I used to send my eldest into his mainstream school five days out of seven. He was sobbing great big tears. Every day. I would collect him and he would be sobbing great big tears. He didn’t realise that I was returning to collect him. He didn’t understand that the same thing happened Monday to Friday. That I would bring him home for tea each day.
Then there was the time when he was flapping in the dinner hall. The dinner hall was very busy and very noisy. It was his way of self regulating. For me I guess I twist my hair, for others it may be swinging a crossed leg when you’re sitting down, or chewing on a pen lid. He flaps. The dinner nanny, quite innocently whispered (with a smile on her face- no malice at all, I hasten to add!) “stop doing that, your hands will drop off!”. I can’t even find the word to explain what he went through. He tried not to do it, pulling at his hands, crying until he couldn’t breathe.
My heart has twisted time and time again with my eldest as we fight our way through daily life that he is expected to conform to.
No, he wouldn’t go swimming, because it’s far to echoey for him to deal with – he covered his ears as soon as he was in the area. No. He wouldn’t go to the party that all of his class was invited to because he couldn’t bear to be detached from me and I would have to hold him in my arms like a sleeping two year old. No, he didn’t want to go on the bus because every time the bus stopped, someone moved and got off, or even worse someone extra would get on.
No. He couldn’t cope. No words of reasoning would help. He couldn’t understand.
“My tummy hurts” meant he had a headache or his leg was hurting, or his shoe was too tight, or he’d fallen over, or he had earache… or indeed, his tummy was hurting.
He learnt what a car was and proceeded to tell us, on a journey lasting for three hours, every time he saw a car. This was an achievement.
But, more than anything, we learnt that our lives had changed. We learnt that we had to assess our every move when he was with us. We found out about places that he couldn’t tolerate. We learnt that the lights buzzed to loud in one restaurant, that the tables were too close together in another.
We found shops that were too dark for him, checkouts that were too loud. He developed a mental torment when it came to hospitals, and as we were there so often, it posed more than a few problems.
Now that we have another two children, both of whom are diagnosed ASD too, although all three are totally different from each other. We have to decipher all three. Each of them have their own likes, dislikes and triggers
Bit by bit we picked through them and adapted our lives significantly. We discovered that we can’t just visit places on the spur of the moment, we can’t accept every party invitation, we can’t ‘just pop’ to the shops.
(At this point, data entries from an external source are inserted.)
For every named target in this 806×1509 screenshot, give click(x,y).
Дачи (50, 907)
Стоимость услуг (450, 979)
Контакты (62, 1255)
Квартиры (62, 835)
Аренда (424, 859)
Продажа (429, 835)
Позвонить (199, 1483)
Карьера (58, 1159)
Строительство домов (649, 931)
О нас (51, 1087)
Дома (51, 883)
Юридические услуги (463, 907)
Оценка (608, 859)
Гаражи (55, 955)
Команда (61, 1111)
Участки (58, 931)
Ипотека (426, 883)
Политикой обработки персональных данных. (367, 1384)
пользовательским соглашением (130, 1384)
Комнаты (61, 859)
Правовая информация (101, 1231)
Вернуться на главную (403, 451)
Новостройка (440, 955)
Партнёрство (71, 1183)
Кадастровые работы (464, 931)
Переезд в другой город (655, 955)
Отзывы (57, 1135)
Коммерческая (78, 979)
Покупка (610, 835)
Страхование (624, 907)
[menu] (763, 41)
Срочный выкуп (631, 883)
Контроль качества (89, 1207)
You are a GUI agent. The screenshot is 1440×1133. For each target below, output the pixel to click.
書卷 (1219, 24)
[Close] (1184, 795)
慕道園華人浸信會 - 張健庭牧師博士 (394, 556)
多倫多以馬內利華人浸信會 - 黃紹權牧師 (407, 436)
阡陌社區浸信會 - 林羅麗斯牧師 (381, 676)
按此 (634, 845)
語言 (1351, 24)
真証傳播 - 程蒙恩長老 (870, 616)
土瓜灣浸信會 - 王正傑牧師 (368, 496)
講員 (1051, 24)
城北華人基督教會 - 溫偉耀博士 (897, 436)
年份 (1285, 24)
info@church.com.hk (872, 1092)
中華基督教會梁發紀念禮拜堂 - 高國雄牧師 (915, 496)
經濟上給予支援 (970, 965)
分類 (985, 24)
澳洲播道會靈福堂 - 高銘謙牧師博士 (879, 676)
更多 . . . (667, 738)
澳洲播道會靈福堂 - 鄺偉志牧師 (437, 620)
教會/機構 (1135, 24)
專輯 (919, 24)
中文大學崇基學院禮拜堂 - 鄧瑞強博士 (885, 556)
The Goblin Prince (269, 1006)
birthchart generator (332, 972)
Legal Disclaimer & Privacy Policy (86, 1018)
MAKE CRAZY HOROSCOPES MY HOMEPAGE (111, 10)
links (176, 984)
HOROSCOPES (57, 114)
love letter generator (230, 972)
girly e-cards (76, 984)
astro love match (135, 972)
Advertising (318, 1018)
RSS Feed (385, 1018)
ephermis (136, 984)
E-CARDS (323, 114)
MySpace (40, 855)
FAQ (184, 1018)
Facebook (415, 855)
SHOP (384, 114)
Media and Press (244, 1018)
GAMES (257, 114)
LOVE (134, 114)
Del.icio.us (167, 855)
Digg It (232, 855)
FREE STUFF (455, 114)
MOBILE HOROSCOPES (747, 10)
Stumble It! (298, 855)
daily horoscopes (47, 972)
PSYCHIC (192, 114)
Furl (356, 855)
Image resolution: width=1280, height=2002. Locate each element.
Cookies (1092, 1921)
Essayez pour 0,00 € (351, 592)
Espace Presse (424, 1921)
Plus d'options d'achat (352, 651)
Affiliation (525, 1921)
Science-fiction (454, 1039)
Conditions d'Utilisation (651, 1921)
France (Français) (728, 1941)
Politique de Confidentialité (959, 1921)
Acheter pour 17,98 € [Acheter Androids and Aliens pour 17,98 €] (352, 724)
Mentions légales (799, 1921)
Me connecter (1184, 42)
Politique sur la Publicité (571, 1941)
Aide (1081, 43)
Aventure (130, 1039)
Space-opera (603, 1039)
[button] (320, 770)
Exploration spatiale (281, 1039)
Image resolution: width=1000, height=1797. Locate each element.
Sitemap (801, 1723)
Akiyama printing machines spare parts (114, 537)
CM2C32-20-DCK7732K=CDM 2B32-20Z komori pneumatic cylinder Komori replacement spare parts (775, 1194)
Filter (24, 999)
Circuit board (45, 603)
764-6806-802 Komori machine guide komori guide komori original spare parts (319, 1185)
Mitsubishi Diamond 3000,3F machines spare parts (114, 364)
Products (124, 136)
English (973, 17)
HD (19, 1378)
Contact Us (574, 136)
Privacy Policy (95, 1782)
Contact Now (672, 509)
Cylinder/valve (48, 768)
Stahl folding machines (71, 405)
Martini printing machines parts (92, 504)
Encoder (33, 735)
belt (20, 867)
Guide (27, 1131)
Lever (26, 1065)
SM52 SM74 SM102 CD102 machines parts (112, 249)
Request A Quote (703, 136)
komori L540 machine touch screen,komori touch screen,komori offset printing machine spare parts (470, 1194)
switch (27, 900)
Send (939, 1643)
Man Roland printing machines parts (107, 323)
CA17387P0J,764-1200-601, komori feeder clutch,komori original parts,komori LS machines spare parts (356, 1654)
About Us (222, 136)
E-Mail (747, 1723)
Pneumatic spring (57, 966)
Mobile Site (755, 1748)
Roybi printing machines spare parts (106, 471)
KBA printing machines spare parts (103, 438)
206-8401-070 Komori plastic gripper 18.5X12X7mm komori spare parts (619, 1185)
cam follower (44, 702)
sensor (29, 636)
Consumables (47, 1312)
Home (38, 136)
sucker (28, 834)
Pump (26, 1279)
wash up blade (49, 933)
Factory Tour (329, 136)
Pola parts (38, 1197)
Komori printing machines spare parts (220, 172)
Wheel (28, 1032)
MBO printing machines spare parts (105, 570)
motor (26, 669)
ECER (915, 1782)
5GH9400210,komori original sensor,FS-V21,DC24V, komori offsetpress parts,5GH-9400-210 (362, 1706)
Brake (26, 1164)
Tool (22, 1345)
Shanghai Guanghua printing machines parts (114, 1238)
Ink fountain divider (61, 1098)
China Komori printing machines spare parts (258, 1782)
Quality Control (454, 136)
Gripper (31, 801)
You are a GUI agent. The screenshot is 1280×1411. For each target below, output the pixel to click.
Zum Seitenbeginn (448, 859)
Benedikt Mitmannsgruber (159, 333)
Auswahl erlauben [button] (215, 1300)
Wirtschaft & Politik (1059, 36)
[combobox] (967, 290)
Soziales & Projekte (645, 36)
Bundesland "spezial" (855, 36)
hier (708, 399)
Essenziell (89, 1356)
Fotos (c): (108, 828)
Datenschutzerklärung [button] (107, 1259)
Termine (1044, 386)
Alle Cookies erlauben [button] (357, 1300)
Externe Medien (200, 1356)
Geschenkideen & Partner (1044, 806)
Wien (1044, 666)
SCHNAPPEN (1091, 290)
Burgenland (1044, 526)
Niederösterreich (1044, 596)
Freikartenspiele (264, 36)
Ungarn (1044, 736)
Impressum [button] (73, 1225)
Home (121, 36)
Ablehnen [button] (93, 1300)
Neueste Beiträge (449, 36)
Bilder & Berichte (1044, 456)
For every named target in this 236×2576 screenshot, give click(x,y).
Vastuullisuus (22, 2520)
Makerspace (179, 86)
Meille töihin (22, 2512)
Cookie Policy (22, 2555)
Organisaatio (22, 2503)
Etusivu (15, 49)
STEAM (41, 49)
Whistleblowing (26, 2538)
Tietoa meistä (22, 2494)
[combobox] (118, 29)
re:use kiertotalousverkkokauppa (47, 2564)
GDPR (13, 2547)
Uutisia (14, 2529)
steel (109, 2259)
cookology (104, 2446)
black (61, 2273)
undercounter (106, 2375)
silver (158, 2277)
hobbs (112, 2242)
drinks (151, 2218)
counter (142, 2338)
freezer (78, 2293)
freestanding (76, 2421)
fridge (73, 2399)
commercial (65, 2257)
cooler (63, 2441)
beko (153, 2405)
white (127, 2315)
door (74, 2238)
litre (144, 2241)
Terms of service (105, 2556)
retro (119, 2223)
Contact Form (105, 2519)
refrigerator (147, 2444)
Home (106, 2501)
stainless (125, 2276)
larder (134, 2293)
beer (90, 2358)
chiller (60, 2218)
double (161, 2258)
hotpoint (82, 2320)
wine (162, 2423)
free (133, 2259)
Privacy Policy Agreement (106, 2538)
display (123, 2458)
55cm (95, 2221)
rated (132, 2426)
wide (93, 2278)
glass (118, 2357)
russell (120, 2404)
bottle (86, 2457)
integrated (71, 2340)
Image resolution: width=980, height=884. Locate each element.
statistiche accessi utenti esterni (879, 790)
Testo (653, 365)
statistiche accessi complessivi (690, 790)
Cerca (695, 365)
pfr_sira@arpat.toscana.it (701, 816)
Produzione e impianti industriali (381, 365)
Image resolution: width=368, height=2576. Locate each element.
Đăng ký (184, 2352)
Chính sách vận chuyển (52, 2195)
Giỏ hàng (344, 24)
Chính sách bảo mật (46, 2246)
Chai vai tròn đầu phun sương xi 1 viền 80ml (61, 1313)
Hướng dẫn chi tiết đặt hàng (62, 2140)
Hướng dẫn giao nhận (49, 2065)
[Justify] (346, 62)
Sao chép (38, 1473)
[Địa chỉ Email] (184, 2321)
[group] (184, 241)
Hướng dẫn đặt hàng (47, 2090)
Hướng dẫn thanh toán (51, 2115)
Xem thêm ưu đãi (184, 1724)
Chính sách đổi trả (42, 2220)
It’s quite heartbreaking when we (rarely) manage to get out as a couple, we see a family enjoying a Sunday lunch or evening meal together…we can’t.
We can’t decorate our boys’ rooms in their favourite characters, or have toys in there – it’s too busy for them and overstimulation goes out of control.
Christmas is misunderstood. Our children don’t understand why there’s a tree in the house, it doesn’t matter how many times you tell them about the tradition. They’re also terrified of Santa. So I have to tell them (during the long, long night before Christmas) that I met up with Santa because he told me he needed to pass the gifts on as he was running late.
As a parent, all you want is to enjoy the family things- the holidays, meals out, birthday parties, Christmas.
As a parent, it’s hard to be dressing your child when they’re eight, entering your sixth year of toilet training, getting up at least ten times during the night, cooking the same food every night because it’s all your child will tolerate. It’s hard to be one step ahead of your child when you’re at the dentist, Dr, physiotherapist, speech therapist, occupational therapist, consultant paediatrician, practice nurse and all the extras thrown in for good measure. It’s hard to remember the ear defenders, PECS file, their cuddly, chewy tube, glasses, medication when you just want to pop to the park for an hour.
It’s exhausting. Now times that by three and you’ve got our home life!